Bugün, iki siyasal partimizin içinde oldukları durumları irdelemeye çalışacağız.
Bilindiği gibi, Meclisimizde 4 siyasi parti, temsil edilmekte.
Yine bilindiği gibi, bizde uygulanan demokrasi: “Temsili demokrasi .”
Bugün irdelemeye çalışacağımız partiler: CTP, UBP.
İlk iki sıradaki sıralamaya göre, hükümet ortaklığını bölüştüler.
Başbakanlık, CTP‘de.
UBP’nin ortaklığına, meclis grubundan ve tabandan, muhalefet edilmeye devam edilmekte.
UBP, ay sonu, çetin geçeceğe benzeyen, bir kurultay geçirecek.
İlçe kongrelerinden çıkan sonuç, muhaliflerin Genel Merkeze karşın, güç ve şanslarının daha ağır olduğunu gösteriyor.
Girne’deki ilçe seçimleri, hafta sonu yapılacak.
Ay sonu itibarı ile, UBP‘de genel merkezciler seçimi alamazlarsa. Hükümetin geleceği, büyük oranda soru işareti taşımakta .
Muhaliflerin kazanması durumunda ise, vay genel merkezcilerin haline.
Hükümet bozulmasa bile, kabinede tümden değişiklik kaçınılmaz olacak.
Sn. Özgürgün, kurultaya gitmeden çok önce, Sn. Talat gibi, parti içerisindeki dengeleri koruyucu , politikalar izleseydi, karşısında bir blok oluşmasını engellerdi.
Üye listeleri ile, başarı kazanmak bizim memlekette mümkün değil.
Çünkü dengeler, çok hassas.
Bakın Sn. Talat’a: daha hükümettekiler, koltukları ısıtmadan, Nisan kurultayı icabı kabine değişikliğine gitti.
Dengeleri korumasını ve bundan yararlanmasını öğrenmiş gibi.
Tabii, bu kabine değişikliği, CTP‘de, durulmaya çalışılan, politika kazanının yeniden ısınmasına ve kaynamasına yol açacak.
Sn. Özgürgün’ün de Sn. Talat’ın da bütün manevraları, pike üstüne pike yapmaları, altlarındaki koltuğu başkalarına kaptırmamak.
Sn .Talat bunun için, parti içi ağırlıktaki hizipleri de memnun etme
harekatına girişti.
Kim bilir ?
Belki bir – iki aya kalmaz, kabinede, başka bir değişikliğe de gidebilir.
İlerleyen zaman dilimleri içerisinde, göreceğiz.

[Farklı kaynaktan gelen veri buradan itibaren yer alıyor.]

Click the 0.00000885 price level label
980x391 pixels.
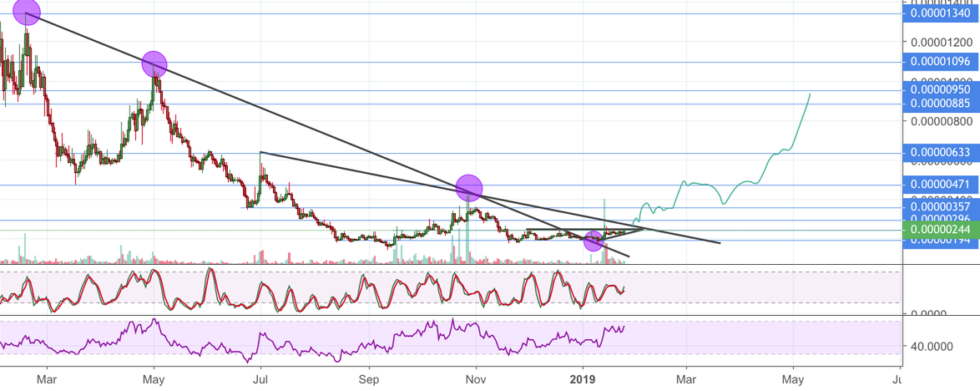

CTP‘de güçler, harmanlandırılıyor.
UBP‘de ise, bloklaştırılıyor.
Bloklaştırılan güçleri, bloklaştıranlar, isteler de istemeseler de bu bloklaşmış gücü, karşılarında bulacaklardır.

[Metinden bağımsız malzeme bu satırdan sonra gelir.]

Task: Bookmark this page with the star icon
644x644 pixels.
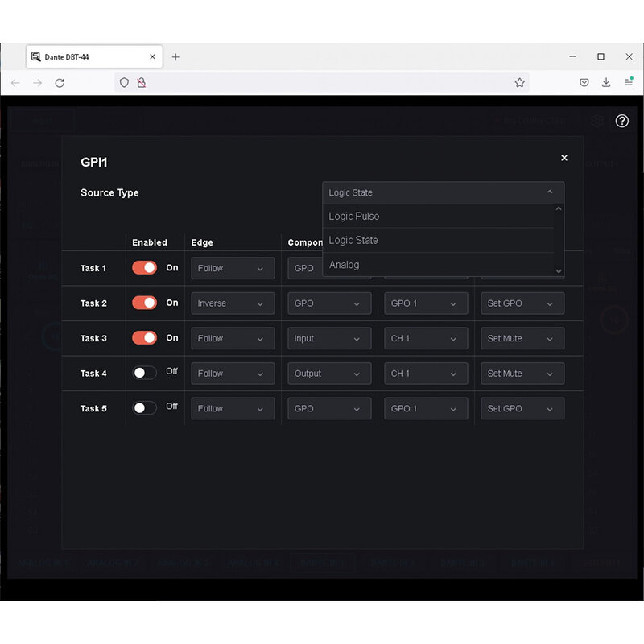Action: click(x=519, y=82)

Sn. Özgürgün ve yandaşları, bloklaştırmayı uygun gördü.
Sn . Talat ise, güç dengelerini harmanlatarak, etkisiz hale getirme politikası güttü.
Hangi politikayı tercih ederlerse etsinler, her iki partinin Genel Merkezi de, altlarındaki koltuğu korumak ve başkalarına kaptırmamak politikalarında örtüştü.
Birinin, yöntemi başka.
Diğerininki, başka.
Fakat ikisinin yolları da ” Roma’ya çıkar”

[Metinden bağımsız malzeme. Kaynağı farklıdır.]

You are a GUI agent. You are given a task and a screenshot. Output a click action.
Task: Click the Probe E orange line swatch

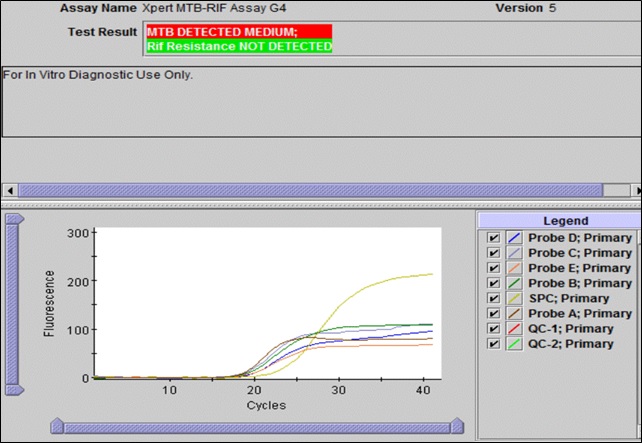(514, 268)
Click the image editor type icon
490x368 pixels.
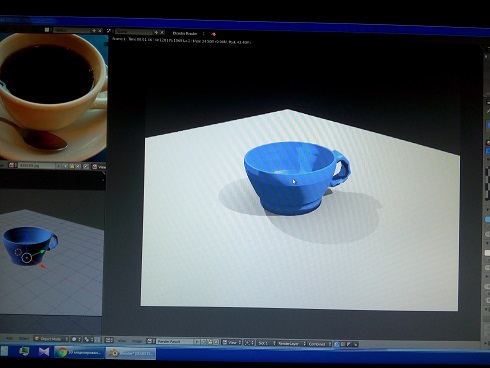109,340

Hafızalarınızı bir yoklayın. 70‘li yılları yaşayanlar anımsayacak.
Yaşamayanlar ise , öğrenecek.
Bankaların, çok olduğu yıllar.
Tüm bankalar , müşteri çekmek için her yönteme baş vurmuş .
Bütün reklam çeşitlerini, kullanır hale gelmişlerdi .
Bir banka.
Osmanlı Bankası.
Kendi reklamını, şu sözlerle yapıyordu:
“Aslında yok bir birimizden farkımız . Biz Osmanlı bankasıyız .”
Ne güzel bir reklam.
Değil mi ???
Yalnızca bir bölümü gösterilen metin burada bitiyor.